**PROBLEM DESCRIPTION**
Which lines of the material below contain the word "click"? Pick out each one and copy it in full.

Saved entries
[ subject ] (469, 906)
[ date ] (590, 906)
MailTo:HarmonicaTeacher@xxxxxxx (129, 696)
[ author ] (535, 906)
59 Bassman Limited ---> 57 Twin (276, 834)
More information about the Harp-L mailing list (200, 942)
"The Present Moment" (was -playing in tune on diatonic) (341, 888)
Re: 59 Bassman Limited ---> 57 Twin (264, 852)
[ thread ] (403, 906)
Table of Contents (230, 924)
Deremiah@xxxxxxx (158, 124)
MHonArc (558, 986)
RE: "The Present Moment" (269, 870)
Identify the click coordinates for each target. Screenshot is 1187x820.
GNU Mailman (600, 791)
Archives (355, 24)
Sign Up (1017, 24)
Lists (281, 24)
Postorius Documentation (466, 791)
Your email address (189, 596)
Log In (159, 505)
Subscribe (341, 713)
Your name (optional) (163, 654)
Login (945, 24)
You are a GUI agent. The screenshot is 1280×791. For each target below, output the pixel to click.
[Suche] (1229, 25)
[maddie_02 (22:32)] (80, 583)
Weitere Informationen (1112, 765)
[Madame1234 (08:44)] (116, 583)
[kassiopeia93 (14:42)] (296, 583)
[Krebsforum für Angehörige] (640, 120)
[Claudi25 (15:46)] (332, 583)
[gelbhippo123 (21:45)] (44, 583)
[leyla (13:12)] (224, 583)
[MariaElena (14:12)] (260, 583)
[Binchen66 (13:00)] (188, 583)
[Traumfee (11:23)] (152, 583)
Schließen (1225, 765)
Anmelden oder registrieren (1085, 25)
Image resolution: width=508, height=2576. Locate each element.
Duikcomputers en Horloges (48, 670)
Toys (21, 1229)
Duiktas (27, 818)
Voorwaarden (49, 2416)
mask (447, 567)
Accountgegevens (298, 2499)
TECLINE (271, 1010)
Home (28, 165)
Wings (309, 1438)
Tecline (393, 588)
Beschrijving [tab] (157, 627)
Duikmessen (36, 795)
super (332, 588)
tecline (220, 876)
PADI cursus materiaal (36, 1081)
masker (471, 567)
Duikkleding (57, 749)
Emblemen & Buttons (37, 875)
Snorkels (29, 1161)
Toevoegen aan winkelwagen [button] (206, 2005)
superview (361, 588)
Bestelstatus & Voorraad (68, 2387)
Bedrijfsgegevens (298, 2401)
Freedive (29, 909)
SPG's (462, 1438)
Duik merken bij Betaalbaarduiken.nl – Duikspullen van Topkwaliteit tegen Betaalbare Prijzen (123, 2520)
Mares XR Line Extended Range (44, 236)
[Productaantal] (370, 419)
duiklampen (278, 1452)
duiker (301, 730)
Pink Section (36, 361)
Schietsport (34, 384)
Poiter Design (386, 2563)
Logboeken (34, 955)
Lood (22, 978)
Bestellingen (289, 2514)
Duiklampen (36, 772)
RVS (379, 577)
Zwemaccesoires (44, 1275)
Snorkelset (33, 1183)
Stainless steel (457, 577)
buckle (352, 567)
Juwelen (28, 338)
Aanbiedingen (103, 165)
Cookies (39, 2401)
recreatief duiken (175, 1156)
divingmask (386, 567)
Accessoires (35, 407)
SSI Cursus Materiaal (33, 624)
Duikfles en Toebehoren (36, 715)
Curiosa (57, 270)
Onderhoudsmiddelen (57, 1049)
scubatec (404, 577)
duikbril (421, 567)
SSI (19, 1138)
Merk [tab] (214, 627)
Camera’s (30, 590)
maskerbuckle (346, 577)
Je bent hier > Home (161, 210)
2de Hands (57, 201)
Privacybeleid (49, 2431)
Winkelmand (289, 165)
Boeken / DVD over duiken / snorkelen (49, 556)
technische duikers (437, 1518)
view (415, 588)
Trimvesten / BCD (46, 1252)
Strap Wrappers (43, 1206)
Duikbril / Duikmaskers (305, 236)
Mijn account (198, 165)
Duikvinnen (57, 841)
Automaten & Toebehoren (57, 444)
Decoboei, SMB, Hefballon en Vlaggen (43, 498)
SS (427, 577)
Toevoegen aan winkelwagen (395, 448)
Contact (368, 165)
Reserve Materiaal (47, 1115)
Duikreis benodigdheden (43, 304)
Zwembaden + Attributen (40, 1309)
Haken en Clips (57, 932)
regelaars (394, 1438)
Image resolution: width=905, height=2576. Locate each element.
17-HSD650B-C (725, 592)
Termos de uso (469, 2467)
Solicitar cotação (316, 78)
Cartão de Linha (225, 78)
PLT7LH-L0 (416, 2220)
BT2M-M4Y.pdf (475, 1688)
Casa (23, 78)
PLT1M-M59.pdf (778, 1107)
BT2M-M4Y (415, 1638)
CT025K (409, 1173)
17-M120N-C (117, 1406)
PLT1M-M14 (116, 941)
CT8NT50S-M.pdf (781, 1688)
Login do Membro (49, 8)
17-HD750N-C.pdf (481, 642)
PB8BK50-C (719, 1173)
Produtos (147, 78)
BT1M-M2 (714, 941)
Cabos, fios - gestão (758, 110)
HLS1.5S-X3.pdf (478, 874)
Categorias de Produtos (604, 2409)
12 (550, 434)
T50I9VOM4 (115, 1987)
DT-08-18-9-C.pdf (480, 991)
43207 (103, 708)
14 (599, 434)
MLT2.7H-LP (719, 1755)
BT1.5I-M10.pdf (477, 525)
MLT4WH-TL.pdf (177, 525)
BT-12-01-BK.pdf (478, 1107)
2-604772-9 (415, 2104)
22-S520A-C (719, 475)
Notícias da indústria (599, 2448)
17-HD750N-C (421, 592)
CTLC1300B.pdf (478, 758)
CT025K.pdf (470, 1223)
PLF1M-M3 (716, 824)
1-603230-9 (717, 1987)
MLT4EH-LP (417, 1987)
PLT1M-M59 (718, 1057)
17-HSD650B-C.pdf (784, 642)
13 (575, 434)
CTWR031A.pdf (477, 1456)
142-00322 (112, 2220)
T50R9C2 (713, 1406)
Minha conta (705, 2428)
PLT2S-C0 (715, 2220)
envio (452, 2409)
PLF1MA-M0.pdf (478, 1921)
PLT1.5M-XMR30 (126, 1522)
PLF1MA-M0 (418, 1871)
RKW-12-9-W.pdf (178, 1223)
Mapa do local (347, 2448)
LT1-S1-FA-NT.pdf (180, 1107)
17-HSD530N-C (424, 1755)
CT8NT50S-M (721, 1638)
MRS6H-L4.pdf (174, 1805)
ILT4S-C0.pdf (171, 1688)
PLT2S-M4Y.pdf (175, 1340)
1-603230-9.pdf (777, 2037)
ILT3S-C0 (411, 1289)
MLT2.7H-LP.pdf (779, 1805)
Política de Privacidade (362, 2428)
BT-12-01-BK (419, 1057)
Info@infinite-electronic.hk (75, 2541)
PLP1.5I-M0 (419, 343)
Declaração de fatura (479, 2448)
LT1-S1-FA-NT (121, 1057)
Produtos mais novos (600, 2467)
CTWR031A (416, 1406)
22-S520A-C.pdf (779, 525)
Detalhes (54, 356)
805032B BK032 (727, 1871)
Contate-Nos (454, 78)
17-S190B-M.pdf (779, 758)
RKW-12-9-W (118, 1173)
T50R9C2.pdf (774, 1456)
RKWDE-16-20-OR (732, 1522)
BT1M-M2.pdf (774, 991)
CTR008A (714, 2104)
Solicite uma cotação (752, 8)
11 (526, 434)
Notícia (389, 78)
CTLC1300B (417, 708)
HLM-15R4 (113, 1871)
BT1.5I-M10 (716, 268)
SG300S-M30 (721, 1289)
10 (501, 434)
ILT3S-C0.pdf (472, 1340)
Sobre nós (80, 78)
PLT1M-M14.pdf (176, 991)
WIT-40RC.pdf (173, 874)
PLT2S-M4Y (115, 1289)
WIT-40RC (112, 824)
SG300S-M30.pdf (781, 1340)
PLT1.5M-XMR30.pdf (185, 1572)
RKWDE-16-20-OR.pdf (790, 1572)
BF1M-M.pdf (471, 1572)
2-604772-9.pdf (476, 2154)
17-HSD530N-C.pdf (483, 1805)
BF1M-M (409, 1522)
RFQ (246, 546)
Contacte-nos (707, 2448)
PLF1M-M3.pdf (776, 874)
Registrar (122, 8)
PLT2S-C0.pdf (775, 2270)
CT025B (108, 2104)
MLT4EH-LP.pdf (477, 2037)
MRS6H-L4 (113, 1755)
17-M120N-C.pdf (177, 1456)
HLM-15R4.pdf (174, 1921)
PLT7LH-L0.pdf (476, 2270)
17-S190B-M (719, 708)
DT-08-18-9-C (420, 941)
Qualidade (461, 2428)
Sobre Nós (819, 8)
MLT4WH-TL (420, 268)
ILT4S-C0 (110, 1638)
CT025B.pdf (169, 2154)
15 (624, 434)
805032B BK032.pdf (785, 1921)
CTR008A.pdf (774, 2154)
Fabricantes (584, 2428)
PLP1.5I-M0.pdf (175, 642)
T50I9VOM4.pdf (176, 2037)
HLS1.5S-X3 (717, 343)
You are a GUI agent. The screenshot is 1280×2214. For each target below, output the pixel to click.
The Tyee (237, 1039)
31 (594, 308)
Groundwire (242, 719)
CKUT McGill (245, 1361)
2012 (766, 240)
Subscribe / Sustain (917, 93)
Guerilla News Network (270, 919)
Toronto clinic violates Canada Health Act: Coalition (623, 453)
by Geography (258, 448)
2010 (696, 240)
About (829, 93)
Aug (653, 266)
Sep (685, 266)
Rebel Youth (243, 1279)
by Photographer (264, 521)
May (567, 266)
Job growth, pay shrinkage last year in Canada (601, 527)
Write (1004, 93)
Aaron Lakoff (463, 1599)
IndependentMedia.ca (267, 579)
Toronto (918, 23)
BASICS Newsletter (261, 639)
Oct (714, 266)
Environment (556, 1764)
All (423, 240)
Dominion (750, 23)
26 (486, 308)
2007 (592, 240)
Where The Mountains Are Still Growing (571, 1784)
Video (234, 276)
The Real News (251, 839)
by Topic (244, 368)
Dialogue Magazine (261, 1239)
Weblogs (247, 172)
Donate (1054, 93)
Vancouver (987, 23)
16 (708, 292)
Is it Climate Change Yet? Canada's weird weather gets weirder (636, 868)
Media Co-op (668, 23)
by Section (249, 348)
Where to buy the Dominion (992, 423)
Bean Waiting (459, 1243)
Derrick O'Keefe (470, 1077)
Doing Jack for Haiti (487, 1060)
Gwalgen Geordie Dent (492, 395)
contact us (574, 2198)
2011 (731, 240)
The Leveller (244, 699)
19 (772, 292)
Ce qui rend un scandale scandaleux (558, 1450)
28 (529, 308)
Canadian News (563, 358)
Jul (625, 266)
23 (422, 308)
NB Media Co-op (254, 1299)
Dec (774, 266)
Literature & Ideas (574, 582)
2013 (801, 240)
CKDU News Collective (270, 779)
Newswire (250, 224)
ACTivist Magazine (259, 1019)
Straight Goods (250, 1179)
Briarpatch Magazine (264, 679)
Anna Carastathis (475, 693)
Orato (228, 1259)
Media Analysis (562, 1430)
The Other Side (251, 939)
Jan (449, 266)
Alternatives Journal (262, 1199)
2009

**ANSWER IN FULL**
Identify the click coordinates for each target. Screenshot is 1187x820.
You are a GUI agent. The screenshot is 1280×791. For each target below, output the pixel to click.
You are a GUI agent. The screenshot is 1280×2214. For each target below, output the pixel to click.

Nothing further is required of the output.